Hotel chain becomes its own service provider

Fairmont Hotels & Resorts is taking an unorthodox, if not leading-edge, approach to maintaining its US$30 million to $40 million IT budget this year, despite the sharp downturn in lodging industry revenues following the September 11 attacks on the U.S.

Unlike many of its competitors, who outsource most of their IT infrastructure support to third parties, the Toronto-based hotelier is reinvesting most of that capital to develop its own application service provider (ASP) and Internet service provider services to support its own operations.

Fairmont has acquired commercial software, such as SQL database software from Microsoft, through ASP licenses, said Tim Aubrey, the company's vice president of technology. He said the company plans to act as its own ASP to provide service to its properties in Canada and the U.S., including The Fairmont in San Francisco and The Fairmont Jasper Park Lodge in Jasper, Alberta.

The company has also installed and operates its own high-speed DS-3 (44.7M bit/sec.) North American backbone network (see map at right), which carries data from both management information systems and guest rooms equipped with broadband Internet connections. That makes Fairmont "its own ASP and its own ISP," Aubrey said, calling it a "nontraditional approach" to IT in the lodging industry.

Pearl Brewer, chairwoman of the school of hotel management at the University of Nevada, Las Vegas, said Fairmont's ASP approach puts Fairmont ahead of the rest of the lodging industry, which has been slow to adopt that approach to software because of bandwidth constraints that the company has overcome with its own high-speed network.

Independent Route

Mark Hamilton, a consultant at Evans & Chastain Consulting LLP in Houston, called the Fairmont approach to IT "extremely unusual," since most hotels tend to outsource their IT support. "I don't know of a hotel company that owns its infrastructure to this extent," Hamilton said.

Aubrey said his IT budget and development plans benefited from the fact that while Fairmont's properties are some of the oldest and most historic in North America, they now belong to a company less than one month old. Many of its historic properties were built and owned by Canadian Pacific Ltd. in Calgary, Alberta, which spun off Fairmont as a separate public company earlier this month.

That provided the hotel company with "a healthy balance sheet" that has included an equally hefty IT budget over the past two years, said Aubrey.

Still, Fairmont's IT spending will decline next year to roughly $10 million as the company finishes installing high-speed broadband access in all 20,000 of its guest rooms, with room wiring costs running up to $500 per room, said Aubrey.
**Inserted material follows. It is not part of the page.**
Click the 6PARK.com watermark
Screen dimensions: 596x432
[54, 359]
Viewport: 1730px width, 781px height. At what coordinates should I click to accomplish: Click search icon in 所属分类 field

Aubrey said Fairmont management views its in-house IT expertise, which spans from network management to Web development to in-house application development, as a "competitive advantage" when it comes to serving guests and making affiliate agreements with other properties. Fairmont is in the process of developing extra services for guests over its in-room broadband connections, but Aubrey declined to specify what those include.

Over time, Fairmont could parlay its network investments into voice over IP phone service to guests, said Hamilton. If that happens, Hamilton said, Fairmont could turn a high-cost service guest room phone connections into a profit center.